Chaque année des dizaines de milliers de personnes âgées sont volées, spoliées ou mises sous pression pour leur argent. Pour les protéger, ils sont placés sous tutelle ou envoyé en maison de retraite. Pourtant, beaucoup de misère pourrait être évitée si les personnes âgées n’étaient pas si seules. Le contrôle social est encore l’une des meilleures armes contre l’exploitation financière.

Il y a peu un couple a été condamné pour avoir spolié un senior. Ils avaient acquis la confiance de Gaston V. (92 ans) en faisant quelques menus travaux pour lui. Il leur avait même laissé accès à ses comptes. Lorsqu’il vérifie ses finances après avoir vendu quelques vaches, il s’aperçoit que 650.000 euros ont disparu. Décédé avant le procès, il ne verra jamais ses voleurs condamnés.

Gaston V. est loin d’être un cas unique. Chaque année, des dizaines de milliers de personnes âgées sont spoliées par leurs familles, par des voisins ou des connaissances. On les presse de donner de l’argent, des cadeaux ou de modifier leur héritage. Parfois, plus simplement, on les vole ou on les extorque. Sans chichis et en toute discrétion, puisque l’exploitation financière des personnes âgées n’a jamais fait l’objet d’une étude approfondie.
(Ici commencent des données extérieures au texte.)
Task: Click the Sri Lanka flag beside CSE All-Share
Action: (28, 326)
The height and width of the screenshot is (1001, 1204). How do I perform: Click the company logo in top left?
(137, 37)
Une étude de VUB et Hogeschool Gent réalisée dans plusieurs communes flamandes indique tout de même que 6% des personnes de plus de 80 ans ont déjà été confrontés au phénomène. Dans l’enquête européenne Prevalence Study of Abuse and Violence among Older Women, on parle même de 10 % des femmes de plus de 60 ans. Dans les chiffres cela signifie qu’il y aurait chaque année entre 60.000 et 100.000 victimes.

Inquiétant. Surtout lorsqu’on sait que ces chiffres sont probablement largement sous-estimés puisqu’être grugé n’est pas quelque chose dont on se vante. On estime que 45% des personnes qui en sont victime n’en parlent à personne dit le professeur Liesbeth De Donder (VUB).  » Certains sont tout simplement morts de honte, d’autres ont peur des représailles. Ce n’est que lorsque la situation dégénère vraiment qu’ils tirent la sonnette d’alarme. »
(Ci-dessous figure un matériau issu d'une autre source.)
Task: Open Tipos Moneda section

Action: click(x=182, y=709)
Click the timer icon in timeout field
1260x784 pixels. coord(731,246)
Ce genre de maltraitance augmente surtout après 80 ans. Ces personnes ont alors souvent perdu leur conjoint et beaucoup de leurs amis. Une étude montre que la moitié des plus de 75 ans voient leurs amis moins d’une fois par semaine et qu’un tiers ne parlent pas avec ses voisins. Certains ne voient ou parlent à personnes durant des jours, ce qui renforce le sentiment de solitude. Pas surprenant qu’elles s’attachent facilement et soient généreuses avec ceux qui viennent les voir.

« Souvent, les gens qui en profitent savent que ce qu’ils font n’est pas bien » dit Sabine Temmermanvan, du Vlaams Ondersteuningscentrum Ouderenmis(be)handeling (VLOCO), le centre de soutien des personnes âgées, « mais si la personne âgée dit quoi que ce soit, il y a des chances que la cousine ou le petit fils qui aident pour les courses ne viennent plus les voir. Ce qui, en plus de les plonger dans la solitude, les met face à un problème logistique. Certains n’ont alors d’autre choix que de s’installer dans un home, ce que la plupart tentent d’éviter coûte que coûte. Du coup, ils se taisent. »
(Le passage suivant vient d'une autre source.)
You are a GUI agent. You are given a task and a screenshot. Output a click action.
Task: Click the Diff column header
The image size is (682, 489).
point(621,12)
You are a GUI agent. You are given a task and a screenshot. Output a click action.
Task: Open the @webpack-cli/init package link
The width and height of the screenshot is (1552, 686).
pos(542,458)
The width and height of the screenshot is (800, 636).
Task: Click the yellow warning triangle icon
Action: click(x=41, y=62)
Le voleur est souvent un membre de la famille

Surtout quand la personne en question leur est très proche. Dans 85 % des cas, l’auteur de la spoliation fait partie du cercle familial. Les personnes qui ont 80 ou 90 ans donnent souvent une procuration à leurs enfants. C’est plus pratique au cas où il leur arrive quelque chose, mais aussi parce qu’ils ont du mal à s’en occuper tant ils sont largués par la modernisation croissante de notre société.

Les banques se trouvent régulièrement face à un dilemme lorsque de grosses sommes d’argent sont retirées ou reversées par une personne âgée. « Légalement, tant que la personne a encore les pleins pouvoirs, la banque ne peut rien faire » dit le porte-parole de la KBC. « Il y a parfois des doutes, mais le personnel bancaire n’est pas formé pour juger de l’état physique ou mental de la personne. Avant, on pouvait encore demander au directeur de banque de garder un oeil afin d’éviter de trop grosses bêtises. Mais aujourd’hui, on ne peut plus demander ça aux employés de banque. »

Si la personne est en pleine capacité juridique et a envie de distribuer son argent, la famille ne peut pas non plus l’en empêcher. Tant pis si l’héritage fond comme neige au soleil. Surtout que l’abus n’est pas toujours facile à prouver. Si la personne a envie d’acheter la présence de l’autre qui peut l’en empêcher ? La spoliation n’est d’ailleurs pas toujours faite consciemment. Il s’agit souvent d’un processus insidieux qui se mue petit à petit en vol. Souvent les voleurs se justifient par le fait qu’ils ont droit à un peu d’argent de poche pour tout ce qu’ils font. « Cet argent ne leur sert plus à grand-chose. Ils vont en faire quoi ? L’emporter dans leur tombe ?  » entend-on souvent.

Même si la personne souhaite que cela cesse et s’en plaint à des proches ou à la police les choses ne sont pas simples. Souvent, il manque cruellement de preuves. Il est très difficile de prouver que quelqu’un a agi sous influence.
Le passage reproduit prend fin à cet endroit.